A raíz de los muy violentos hechos de las últimas semanas, distintos líderes nacionales convocaron a desescalar la violencia discursiva. Los medios de comunicación, la Iglesia católica y otras instituciones hicieron propuestas y amplificaron el llamado al respeto por quien piensa y actúa distinto.
Varios de esos líderes políticos dijeron que sí, que eso era lo “fundamental”; sin embargo, persisten en estigmatizar y mentir. Ahora, lo que sí es fundamental -en el sentido de aquello que está en la base de algo, el fundamento- es que los ciudadanos replanteemos la manera en que nos tratamos y lo que le exigimos a los políticos.

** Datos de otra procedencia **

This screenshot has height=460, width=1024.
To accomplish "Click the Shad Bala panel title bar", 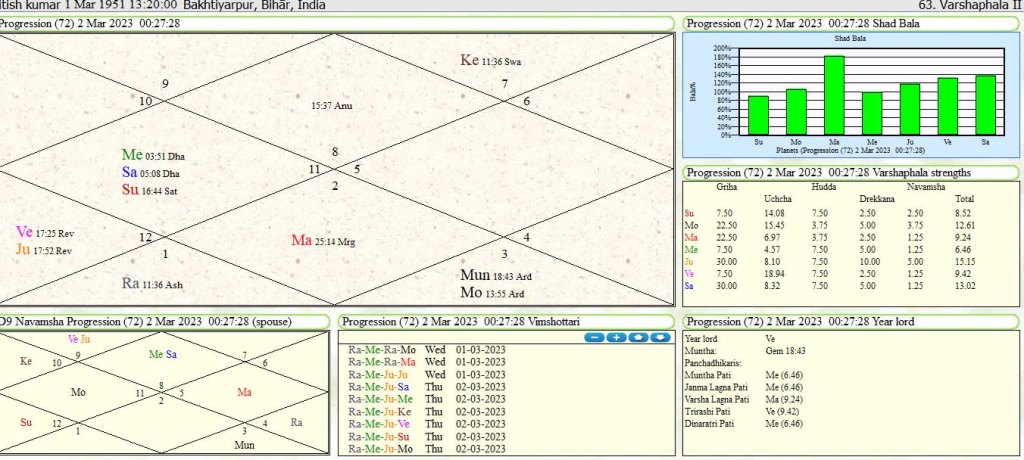I will tap(852, 24).
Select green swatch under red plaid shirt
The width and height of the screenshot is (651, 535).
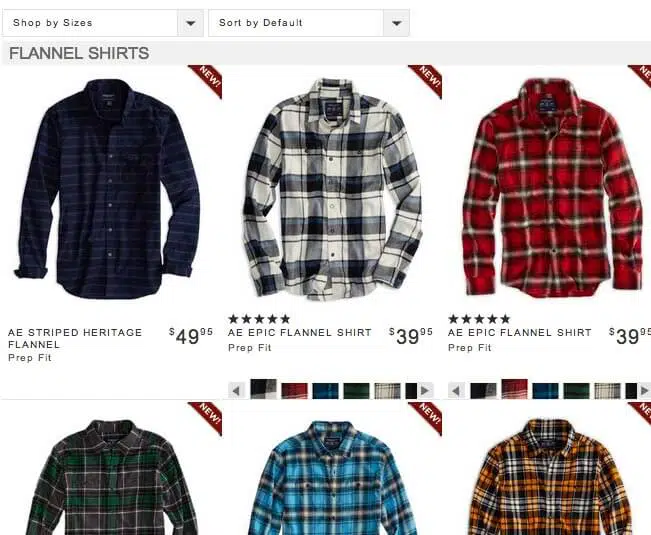coord(576,391)
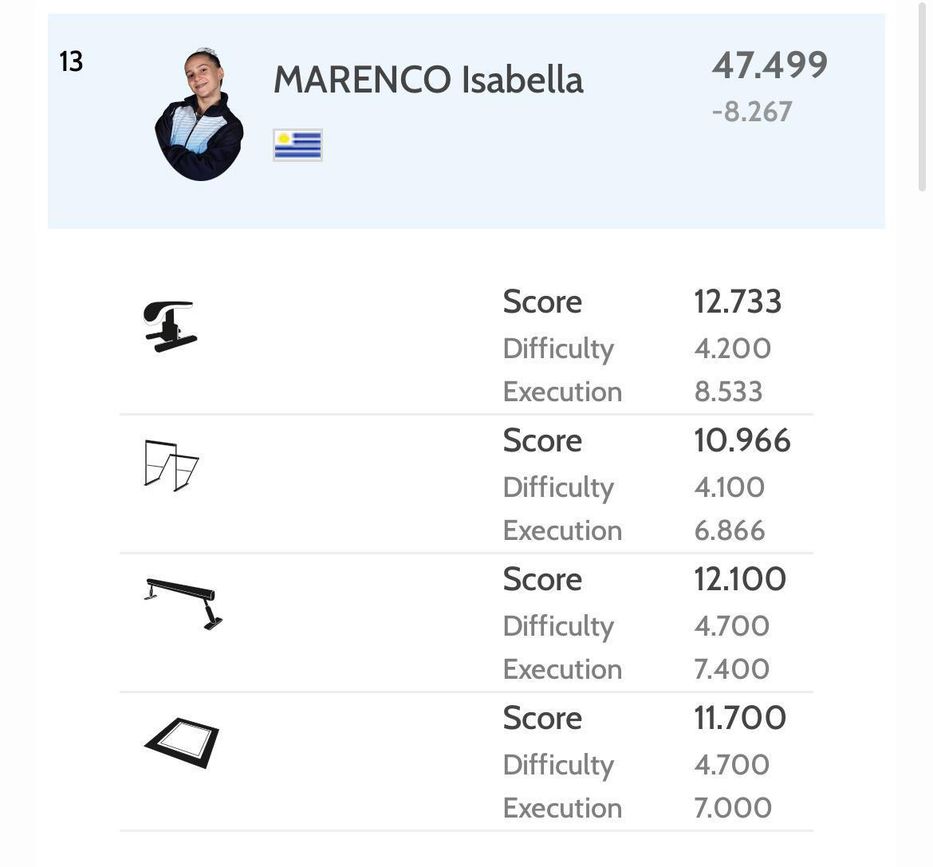The height and width of the screenshot is (867, 933).
Task: Click the floor exercise apparatus icon
Action: [x=181, y=743]

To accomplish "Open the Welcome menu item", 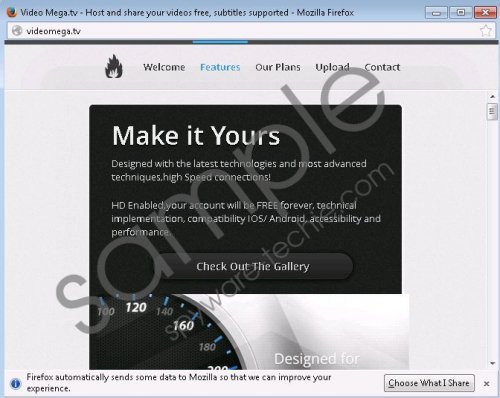I will point(164,67).
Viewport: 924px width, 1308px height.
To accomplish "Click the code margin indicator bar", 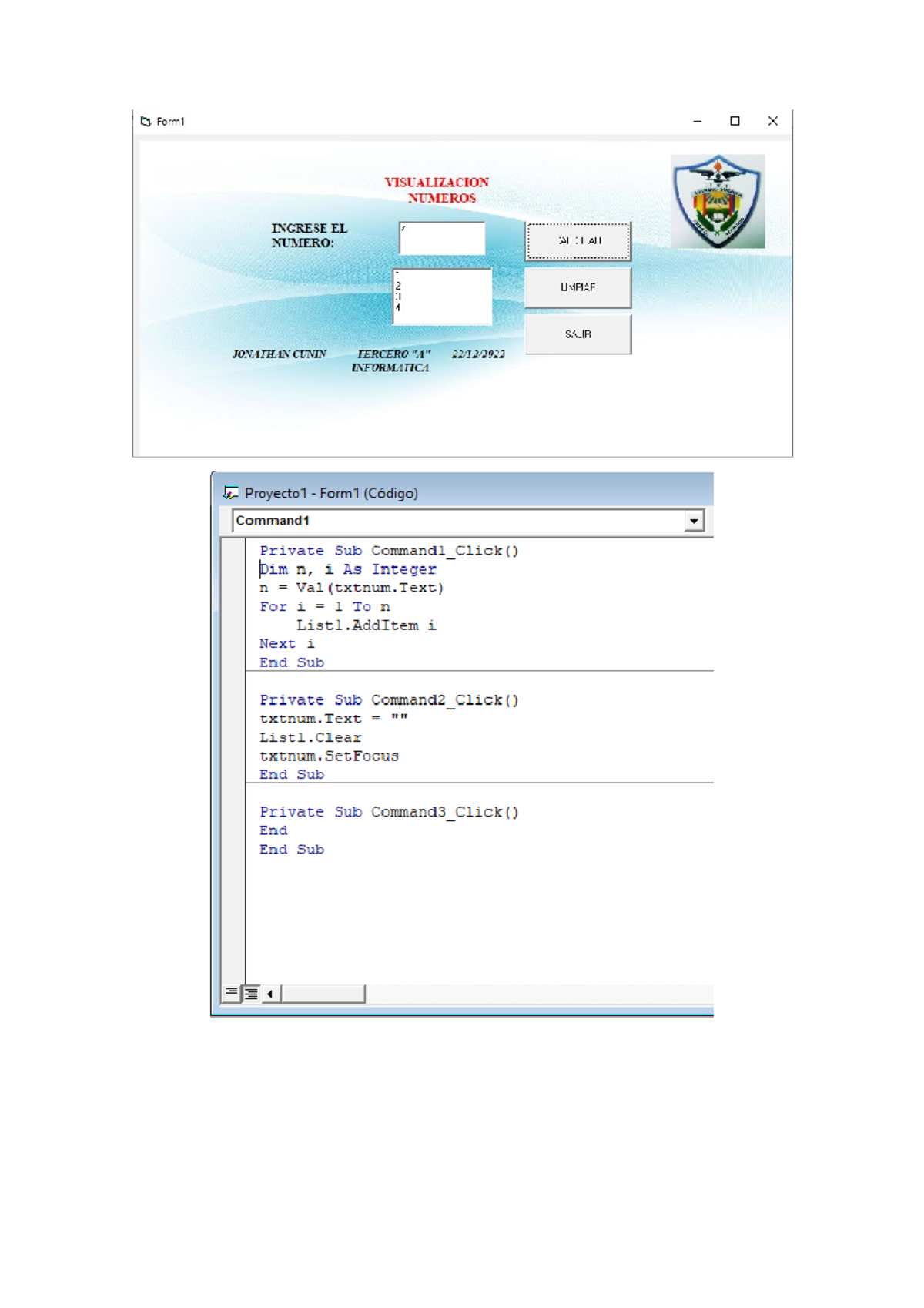I will pos(233,755).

Desescalar la violencia discursiva también es tarea nuestra, cotidiana, porque parece que estamos llenos del mismo impulso agresivo: nuestra paciencia se agota con facilidad, juzgamos con rapidez y etiquetamos de forma peyorativa a quien consideramos diferente y, a veces, celebramos la “franqueza” cuando, en realidad, es violencia verbal.
La tarea no es sencilla, pero sí es urgente. Lo primero es reconocer que hay diferencia entre la crítica y el ataque. Una democracia sana necesita el disenso y la crítica, pero eso no significa que todo cuestionamiento deba ser incendiario. Se puede disentir sin deshumanizar al oponente.
Segundo, promovamos todos una ética de la palabra pública. Está claro que no es lo mismo una opinión privada que una declaración pública, pero el compromiso de no agresión verbal es un pacto mínimo de respeto que deberíamos cumplir todos, incluso si no tenemos un rol público.
Tercero. La lógica de la viralidad hace que las declaraciones más incendiarias ganen espacio. Y aquí los medios de comunicación tienen mucha responsabilidad, pues también es una decisión editorial: pueden elegir amplificar las voces que construyen y no las que destruyen. Esto no significa suavizar la realidad, sino no caer en el juego de la confrontación vacía. No es censura, es responsabilidad.
Y quienes estamos en la orilla como espectadores debemos asumir de manera enfática la tarea de no multiplicar los mensajes de odio y mentira. Además, nos urge aprender a expresar desacuerdos sin recurrir al insulto, al sarcasmo humillante o a la ironía destructiva.
Cuarto. Muchas veces la violencia se cuela por la metáfora: “dar la pelea”, “aniquilar al contrincante”, “disparar argumentos”, “linchar mediáticamente”, “ser guerreros”. Estas expresiones normalizan el clima de confrontación total. Usar otras imágenes podría cambiar el tono del discurso y enfocar la conversación en los propósitos.
Finalmente, si todos ponderamos el discurso constructivo, el sistema cambia y se ajusta, aunque sea de manera lenta. Hay esperanza.